- _SELECTED TEXT_:
==========

That is a legitimate question - but it has an answer today for same-sex couples that it used to lack: getting married. Those who ignore history are doomed to repeat it, and this key part of the debate over Honda's bill is not a new one.

The fight over including same-sex couples within the definition of "family" got its national debut when the Carter administration convened its White House Conference on the Family in 1978. Carter soon found himself in the middle of a fight because gay rights advocates joined with others to rename it the White House Conference on Families. At the time, the formal definition of "family" was people related to one another by blood, marriage or adoption, none of which included, or reasonably could include same-sex couples. Use of the plural would avoid a complete exclusion of same-sex couples from the discussion. But the emerging religious right fought the proposed nomenclature. . . and lost. It is a loss they never got over.

Today, there are plenty of same-sex couples who have a marriage certificate. Many more have documentation from their states showing they are domestic partners or have a civil union. And that's not counting the ones whose employers provide them with domestic partner benefits and have the documentation to prove it. And some of them include a partner who could take advantage of U.S. law that applies to spouses -- but for DOMA.

It is clear that some religious groups oppose Honda's bill for its inclusion of same-sex couples. Rev. Samuel Rodriguez, president of the National Hispanic Christian Leadership Conference, calls the gay issue "a death knell" for the bill, definitively adding, "We won't support legislation - period - that includes the Honda same-sex component." But that's no longer because people aren't sure same-sex couples are one another's family, it's because folks like Rev. Rodriguez would rather have no legislation at all than a bill that treats same-sex couples like human beings.

God Looks at a Piece of Paper and Finds it Wanting

The vestry at All Saints Episcopal church in Pasadena has just announced that its clergy will no longer sign California marriage certificates for any couples that it marries in a religious ceremony. They are doing this as a response to the discrimination Prop. 8 added to California's constitution. According to the vestry resolution, they wish to avoid "active participation in the discriminatory system of civil marriage," which they believe 'is inconsistent with Jesus' call to strive for justice and peace among all people."

For over twenty years now, All Saints has been a national leader in the struggle for inclusion of lesbians and gay men, and particularly same-sex couples in church life. A church like All Saints has both a sacramental obligation and a moral imperative to treat homosexuals and heterosexuals equally, even if the law does not.

And this action illustrates how churches benefit by keeping church and state separate. As Timothy Hulsey once told me with the common sense that is so obvious it is often missed, same-sex marriage is, in fact, available today in all fifty states. No state does, or could, prohibit any church from marrying any two people in a religious ceremony that falls within its belief system. Whether a particular state views that marriage as legal is a matter for the state to determine. If the marriage violates criminal law related to, for example, the age of consent, the state can prosecute the crime; but criminal sanctions no longer apply to voluntary adult homosexual relationships. If a church in Virginia wishes to marry a same-sex couple, Virginia can constitutionally do nothing to stop it. Virginia can pass all the laws it wants to ignore or discourage that relationship in the civil society, but in the church's eyes that couple is as holy as any opposite-sex couple it chooses to bless.

==========

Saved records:
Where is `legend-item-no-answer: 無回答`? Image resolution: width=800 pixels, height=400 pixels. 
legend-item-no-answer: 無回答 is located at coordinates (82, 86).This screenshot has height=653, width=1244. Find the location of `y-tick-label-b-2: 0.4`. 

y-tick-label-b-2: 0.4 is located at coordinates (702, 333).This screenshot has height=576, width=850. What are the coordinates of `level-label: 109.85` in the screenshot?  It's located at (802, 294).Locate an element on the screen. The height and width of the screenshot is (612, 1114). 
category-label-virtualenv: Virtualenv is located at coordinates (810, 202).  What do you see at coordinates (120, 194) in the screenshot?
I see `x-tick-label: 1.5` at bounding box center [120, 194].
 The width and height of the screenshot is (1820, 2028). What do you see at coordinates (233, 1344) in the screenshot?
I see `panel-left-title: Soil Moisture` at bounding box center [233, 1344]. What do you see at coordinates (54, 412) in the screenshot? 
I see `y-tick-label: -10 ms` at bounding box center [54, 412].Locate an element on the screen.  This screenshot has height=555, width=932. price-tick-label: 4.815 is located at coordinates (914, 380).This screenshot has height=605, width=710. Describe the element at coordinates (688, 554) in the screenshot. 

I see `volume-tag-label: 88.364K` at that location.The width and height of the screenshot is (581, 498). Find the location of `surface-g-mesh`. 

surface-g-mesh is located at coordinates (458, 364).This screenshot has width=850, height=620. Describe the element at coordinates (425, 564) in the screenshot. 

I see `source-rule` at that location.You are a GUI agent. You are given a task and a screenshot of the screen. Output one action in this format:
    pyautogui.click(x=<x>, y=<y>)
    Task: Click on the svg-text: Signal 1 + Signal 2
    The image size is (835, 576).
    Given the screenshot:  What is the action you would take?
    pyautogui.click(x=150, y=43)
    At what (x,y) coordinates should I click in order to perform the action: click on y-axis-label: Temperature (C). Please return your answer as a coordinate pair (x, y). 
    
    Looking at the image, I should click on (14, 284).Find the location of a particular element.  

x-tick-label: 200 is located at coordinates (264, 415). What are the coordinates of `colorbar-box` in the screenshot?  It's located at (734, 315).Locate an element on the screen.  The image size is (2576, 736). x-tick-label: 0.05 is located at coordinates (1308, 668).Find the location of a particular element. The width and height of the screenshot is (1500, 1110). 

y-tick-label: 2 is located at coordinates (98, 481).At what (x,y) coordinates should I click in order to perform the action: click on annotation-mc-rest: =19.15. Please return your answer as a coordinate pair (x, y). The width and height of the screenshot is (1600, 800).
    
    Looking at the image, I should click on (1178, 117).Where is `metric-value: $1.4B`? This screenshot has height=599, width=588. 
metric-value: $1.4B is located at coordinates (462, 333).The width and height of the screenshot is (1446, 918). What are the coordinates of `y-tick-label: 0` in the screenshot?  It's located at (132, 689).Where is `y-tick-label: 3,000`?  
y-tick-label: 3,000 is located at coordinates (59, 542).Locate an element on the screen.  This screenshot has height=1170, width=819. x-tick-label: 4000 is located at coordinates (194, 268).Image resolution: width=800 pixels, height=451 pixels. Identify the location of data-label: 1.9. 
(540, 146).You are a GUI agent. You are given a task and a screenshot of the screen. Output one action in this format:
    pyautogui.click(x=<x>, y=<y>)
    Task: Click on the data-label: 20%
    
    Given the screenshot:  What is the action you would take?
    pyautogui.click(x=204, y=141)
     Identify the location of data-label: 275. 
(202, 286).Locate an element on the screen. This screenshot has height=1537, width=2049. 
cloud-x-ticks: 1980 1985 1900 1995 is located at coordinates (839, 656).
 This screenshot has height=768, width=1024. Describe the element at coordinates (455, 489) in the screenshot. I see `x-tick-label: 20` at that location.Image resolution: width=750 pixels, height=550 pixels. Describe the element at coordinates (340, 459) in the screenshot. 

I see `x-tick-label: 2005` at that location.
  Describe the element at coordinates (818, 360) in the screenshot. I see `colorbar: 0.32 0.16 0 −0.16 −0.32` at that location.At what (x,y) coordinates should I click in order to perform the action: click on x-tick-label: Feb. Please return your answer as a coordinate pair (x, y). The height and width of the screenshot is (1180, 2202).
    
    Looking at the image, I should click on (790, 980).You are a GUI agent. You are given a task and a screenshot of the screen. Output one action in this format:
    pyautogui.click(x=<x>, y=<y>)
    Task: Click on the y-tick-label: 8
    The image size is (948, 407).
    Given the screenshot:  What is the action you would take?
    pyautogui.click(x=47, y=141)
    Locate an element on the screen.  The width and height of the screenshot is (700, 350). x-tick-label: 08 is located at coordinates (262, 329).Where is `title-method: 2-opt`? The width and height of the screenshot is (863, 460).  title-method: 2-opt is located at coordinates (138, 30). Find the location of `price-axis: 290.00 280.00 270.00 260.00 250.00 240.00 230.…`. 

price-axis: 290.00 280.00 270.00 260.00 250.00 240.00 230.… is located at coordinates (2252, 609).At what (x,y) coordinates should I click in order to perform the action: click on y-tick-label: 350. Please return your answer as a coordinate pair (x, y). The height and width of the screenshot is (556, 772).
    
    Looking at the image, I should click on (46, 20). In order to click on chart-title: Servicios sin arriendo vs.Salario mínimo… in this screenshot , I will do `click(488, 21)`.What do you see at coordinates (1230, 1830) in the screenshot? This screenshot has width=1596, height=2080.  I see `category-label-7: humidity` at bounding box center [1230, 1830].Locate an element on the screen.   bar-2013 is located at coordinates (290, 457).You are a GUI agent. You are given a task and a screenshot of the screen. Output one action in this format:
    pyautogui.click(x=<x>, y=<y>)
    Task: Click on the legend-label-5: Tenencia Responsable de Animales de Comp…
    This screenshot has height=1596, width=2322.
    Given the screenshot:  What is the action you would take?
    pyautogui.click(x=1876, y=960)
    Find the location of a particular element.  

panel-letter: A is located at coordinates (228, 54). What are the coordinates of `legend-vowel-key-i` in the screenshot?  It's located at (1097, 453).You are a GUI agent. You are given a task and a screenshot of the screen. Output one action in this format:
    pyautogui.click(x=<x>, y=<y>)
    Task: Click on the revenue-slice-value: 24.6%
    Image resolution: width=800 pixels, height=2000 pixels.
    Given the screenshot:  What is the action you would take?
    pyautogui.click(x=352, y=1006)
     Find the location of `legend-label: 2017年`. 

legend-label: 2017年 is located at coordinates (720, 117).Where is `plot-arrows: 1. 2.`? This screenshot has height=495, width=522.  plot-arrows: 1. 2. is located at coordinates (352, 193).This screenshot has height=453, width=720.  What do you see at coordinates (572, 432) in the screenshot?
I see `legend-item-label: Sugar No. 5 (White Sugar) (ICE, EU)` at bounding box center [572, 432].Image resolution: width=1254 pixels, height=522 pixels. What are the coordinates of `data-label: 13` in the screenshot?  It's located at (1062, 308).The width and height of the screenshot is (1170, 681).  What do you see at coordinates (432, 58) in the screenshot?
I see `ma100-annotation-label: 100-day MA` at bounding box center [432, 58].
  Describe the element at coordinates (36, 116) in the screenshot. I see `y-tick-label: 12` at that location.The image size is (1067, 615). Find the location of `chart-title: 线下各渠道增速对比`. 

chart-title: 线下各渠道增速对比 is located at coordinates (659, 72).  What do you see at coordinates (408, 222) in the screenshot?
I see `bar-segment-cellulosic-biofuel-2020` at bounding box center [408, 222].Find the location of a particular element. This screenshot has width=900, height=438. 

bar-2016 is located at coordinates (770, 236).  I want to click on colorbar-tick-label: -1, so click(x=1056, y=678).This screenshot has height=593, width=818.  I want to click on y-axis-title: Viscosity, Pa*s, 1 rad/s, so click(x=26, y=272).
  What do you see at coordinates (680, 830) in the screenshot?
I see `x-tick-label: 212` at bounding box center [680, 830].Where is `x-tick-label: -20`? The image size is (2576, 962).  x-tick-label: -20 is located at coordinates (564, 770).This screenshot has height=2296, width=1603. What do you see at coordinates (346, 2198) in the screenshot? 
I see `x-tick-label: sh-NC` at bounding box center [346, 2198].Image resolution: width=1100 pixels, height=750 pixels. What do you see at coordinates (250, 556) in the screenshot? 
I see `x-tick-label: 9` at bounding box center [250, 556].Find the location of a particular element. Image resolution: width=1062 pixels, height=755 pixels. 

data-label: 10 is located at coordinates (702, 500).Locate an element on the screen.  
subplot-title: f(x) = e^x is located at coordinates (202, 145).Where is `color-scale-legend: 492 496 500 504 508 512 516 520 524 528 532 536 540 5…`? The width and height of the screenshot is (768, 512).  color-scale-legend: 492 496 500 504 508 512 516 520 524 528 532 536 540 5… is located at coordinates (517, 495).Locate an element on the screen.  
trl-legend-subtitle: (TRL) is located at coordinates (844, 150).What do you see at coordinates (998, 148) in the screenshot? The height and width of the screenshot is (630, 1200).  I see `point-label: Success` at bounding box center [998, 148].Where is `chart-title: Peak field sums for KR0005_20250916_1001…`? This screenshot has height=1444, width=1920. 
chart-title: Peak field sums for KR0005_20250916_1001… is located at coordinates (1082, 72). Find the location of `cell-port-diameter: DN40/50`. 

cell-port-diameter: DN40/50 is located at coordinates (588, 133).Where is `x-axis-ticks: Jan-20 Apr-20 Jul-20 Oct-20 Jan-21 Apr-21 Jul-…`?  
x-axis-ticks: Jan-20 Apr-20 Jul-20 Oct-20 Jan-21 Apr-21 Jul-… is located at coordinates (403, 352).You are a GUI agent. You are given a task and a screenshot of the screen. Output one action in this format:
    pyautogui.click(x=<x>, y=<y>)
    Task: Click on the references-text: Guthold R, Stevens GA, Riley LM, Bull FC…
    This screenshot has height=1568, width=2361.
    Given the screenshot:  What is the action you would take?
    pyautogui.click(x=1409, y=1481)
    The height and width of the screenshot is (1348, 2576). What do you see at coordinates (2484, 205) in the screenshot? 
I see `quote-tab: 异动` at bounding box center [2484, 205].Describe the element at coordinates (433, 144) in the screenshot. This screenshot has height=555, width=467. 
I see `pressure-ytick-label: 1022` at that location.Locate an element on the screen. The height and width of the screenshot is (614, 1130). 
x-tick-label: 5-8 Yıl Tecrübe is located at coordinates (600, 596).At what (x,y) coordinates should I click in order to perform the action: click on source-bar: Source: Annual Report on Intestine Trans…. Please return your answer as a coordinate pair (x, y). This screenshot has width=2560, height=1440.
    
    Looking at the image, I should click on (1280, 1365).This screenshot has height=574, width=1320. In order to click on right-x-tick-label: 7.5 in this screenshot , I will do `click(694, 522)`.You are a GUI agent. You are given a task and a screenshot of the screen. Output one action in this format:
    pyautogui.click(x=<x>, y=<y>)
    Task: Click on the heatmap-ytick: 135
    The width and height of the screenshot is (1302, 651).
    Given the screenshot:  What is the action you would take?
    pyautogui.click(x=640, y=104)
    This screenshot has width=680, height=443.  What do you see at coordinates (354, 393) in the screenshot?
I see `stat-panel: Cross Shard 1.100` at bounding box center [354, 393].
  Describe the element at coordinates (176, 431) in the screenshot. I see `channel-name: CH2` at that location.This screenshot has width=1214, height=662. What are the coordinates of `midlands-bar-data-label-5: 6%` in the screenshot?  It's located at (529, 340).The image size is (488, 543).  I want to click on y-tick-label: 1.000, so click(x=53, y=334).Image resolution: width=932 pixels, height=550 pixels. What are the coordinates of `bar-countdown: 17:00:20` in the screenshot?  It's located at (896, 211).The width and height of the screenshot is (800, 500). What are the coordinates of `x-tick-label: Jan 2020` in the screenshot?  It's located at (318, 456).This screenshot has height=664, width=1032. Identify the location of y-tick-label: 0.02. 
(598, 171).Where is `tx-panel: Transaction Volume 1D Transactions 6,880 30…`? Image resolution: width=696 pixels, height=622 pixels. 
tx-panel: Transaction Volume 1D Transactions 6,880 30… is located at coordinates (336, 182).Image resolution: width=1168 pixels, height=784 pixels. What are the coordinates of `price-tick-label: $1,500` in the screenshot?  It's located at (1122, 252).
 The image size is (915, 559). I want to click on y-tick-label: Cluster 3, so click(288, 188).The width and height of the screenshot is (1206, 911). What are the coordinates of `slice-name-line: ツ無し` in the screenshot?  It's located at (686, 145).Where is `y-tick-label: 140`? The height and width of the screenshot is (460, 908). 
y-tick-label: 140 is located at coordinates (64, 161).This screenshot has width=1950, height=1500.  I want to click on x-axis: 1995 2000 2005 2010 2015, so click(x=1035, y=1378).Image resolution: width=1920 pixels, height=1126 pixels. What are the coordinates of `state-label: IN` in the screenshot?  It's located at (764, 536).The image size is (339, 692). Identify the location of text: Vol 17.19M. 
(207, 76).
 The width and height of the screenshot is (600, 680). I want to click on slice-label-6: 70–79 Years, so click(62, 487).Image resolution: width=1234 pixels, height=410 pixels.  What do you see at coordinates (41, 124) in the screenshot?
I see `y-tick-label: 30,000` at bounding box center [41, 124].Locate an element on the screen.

==========

- _APPLY WHAT YOU READ_:
a: Reproduce the same-sex marriage excerpt from "Today, there are" up to and including "but for DOMA.".
b: In the same-sex marriage excerpt, what year did the Carter administration convene its White House Conference on the Family?
Work only from the same-sex marriage excerpt.

- _TASK-BY-TASK RESULTS_:
a:
Today, there are plenty of same-sex couples who have a marriage certificate. Many more have documentation from their states showing they are domestic partners or have a civil union. And that's not counting the ones whose employers provide them with domestic partner benefits and have the documentation to prove it. And some of them include a partner who could take advantage of U.S. law that applies to spouses -- but for DOMA.

b: 1978